▸ Job: Render the lines from the one containing "is (760, 1280)." up to and including the one containing "will [x=752, y=468]." as a JSON list of strings, one string per line, with blank lines omitted.

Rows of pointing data
[start]

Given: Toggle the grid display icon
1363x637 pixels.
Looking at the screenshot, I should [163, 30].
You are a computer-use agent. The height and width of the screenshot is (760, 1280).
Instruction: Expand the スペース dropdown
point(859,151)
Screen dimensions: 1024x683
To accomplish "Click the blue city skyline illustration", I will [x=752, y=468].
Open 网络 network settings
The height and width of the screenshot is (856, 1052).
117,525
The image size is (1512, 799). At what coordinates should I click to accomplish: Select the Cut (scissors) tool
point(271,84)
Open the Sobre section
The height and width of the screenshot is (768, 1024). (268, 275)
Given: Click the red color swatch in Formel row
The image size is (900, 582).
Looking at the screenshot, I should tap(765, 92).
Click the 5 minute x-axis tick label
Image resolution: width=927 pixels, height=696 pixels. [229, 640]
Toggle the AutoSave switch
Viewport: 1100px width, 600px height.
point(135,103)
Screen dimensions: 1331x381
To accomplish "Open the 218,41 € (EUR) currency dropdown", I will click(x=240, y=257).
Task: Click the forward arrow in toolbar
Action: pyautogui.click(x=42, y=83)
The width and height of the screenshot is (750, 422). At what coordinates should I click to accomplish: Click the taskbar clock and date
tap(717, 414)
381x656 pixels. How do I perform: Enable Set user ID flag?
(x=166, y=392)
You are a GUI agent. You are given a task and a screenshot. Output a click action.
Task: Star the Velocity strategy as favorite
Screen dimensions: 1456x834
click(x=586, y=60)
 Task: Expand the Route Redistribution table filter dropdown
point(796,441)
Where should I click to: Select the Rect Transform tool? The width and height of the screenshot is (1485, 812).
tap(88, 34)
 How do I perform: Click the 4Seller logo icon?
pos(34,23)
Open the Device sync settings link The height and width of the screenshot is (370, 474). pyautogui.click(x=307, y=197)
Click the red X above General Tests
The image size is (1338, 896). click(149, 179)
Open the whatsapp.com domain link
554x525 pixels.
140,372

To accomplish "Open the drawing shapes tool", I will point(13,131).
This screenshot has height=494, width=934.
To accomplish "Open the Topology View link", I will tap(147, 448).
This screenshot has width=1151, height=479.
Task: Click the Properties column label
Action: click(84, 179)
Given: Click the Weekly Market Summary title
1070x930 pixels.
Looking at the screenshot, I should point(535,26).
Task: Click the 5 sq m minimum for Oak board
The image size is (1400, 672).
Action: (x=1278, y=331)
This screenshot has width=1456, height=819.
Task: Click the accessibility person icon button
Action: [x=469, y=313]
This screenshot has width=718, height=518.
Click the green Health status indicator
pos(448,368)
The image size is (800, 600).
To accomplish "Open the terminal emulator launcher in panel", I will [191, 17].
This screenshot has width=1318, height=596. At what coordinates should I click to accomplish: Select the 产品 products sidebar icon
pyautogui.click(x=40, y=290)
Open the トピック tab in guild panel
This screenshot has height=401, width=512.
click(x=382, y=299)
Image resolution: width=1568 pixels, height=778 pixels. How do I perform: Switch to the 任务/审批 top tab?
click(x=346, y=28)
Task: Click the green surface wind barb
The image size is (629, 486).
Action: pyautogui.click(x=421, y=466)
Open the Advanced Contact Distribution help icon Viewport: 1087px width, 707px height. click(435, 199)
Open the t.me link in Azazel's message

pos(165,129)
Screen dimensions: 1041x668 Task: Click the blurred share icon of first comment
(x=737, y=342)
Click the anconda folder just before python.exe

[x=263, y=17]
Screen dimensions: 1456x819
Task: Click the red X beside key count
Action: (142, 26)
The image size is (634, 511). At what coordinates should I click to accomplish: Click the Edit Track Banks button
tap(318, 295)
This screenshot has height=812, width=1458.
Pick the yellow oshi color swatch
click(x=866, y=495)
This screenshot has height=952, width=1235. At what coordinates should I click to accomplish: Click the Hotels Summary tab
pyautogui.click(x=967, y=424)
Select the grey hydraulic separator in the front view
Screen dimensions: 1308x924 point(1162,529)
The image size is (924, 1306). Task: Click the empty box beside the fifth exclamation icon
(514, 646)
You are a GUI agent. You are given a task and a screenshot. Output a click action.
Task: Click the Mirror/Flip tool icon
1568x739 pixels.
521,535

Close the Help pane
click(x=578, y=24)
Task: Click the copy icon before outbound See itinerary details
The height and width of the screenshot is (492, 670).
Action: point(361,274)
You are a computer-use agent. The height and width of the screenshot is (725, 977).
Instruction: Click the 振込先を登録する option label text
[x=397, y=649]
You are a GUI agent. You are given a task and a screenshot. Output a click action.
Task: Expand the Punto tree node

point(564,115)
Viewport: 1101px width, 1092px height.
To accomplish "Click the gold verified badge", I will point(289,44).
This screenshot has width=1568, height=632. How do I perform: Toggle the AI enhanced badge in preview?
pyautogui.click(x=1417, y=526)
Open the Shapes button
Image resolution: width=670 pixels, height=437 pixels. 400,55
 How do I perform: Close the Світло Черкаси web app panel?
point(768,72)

[end]

▸ Solution to this task:
[
  "You are a computer-use agent. The height and width of the screenshot is (760, 1280).",
  "Instruction: Expand the スペース dropdown",
  "point(859,151)",
  "Screen dimensions: 1024x683",
  "To accomplish \"Click the blue city skyline illustration\", I will [x=752, y=468]."
]